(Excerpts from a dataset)
■ ■ ■
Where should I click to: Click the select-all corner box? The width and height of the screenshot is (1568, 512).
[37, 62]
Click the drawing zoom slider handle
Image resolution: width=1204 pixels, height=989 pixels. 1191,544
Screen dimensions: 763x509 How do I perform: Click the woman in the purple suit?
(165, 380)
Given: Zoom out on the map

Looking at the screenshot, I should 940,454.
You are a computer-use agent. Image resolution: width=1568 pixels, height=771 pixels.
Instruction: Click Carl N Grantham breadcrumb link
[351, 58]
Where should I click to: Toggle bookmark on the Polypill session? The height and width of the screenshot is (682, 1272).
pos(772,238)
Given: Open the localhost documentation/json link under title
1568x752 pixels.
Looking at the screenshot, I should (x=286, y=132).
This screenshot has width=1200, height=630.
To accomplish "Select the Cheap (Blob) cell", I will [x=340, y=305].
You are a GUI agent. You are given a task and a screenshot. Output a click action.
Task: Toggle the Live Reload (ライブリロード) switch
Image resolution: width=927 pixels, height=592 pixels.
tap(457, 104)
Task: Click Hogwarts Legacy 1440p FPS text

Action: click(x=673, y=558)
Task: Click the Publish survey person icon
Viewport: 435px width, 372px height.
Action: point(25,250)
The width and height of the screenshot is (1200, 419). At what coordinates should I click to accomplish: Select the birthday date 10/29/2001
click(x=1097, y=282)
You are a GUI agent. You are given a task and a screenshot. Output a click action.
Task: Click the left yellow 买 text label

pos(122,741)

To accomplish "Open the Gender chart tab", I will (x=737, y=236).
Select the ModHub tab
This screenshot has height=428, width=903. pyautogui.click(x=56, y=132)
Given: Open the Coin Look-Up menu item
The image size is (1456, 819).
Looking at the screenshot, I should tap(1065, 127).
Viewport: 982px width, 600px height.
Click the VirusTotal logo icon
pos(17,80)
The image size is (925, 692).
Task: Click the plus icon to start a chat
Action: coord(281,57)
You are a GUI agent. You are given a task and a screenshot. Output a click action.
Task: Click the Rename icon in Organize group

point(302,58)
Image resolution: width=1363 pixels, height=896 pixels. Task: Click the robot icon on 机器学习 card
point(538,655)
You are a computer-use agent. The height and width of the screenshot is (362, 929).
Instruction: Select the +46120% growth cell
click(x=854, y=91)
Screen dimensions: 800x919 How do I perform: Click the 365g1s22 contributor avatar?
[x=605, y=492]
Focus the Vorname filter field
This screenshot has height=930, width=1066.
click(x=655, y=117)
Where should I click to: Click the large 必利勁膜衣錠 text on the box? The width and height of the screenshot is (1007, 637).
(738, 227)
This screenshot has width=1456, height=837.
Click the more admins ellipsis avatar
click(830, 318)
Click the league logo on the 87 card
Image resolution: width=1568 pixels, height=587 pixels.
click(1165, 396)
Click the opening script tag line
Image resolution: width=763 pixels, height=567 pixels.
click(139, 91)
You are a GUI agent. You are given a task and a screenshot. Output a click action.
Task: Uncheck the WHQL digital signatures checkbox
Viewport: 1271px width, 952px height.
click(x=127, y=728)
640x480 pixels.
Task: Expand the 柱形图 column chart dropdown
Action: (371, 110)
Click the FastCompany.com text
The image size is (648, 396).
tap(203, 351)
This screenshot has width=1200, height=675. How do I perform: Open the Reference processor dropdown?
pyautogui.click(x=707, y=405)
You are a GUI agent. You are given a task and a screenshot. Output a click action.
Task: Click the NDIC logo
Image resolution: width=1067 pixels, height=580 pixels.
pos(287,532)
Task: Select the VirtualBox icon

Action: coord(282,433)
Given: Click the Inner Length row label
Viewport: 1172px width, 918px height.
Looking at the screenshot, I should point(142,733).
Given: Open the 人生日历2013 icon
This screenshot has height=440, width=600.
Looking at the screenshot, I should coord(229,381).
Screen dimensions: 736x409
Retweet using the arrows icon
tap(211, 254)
■ ■ ■
(Your objective):
Copy the records above exactly, beginning at the line that contains "Click the opening script tag line" and stopping after the line that contains "Task: Uncheck the".

(Written answer):
Click the opening script tag line
Image resolution: width=763 pixels, height=567 pixels.
click(139, 91)
You are a GUI agent. You are given a task and a screenshot. Output a click action.
Task: Uncheck the WHQL digital signatures checkbox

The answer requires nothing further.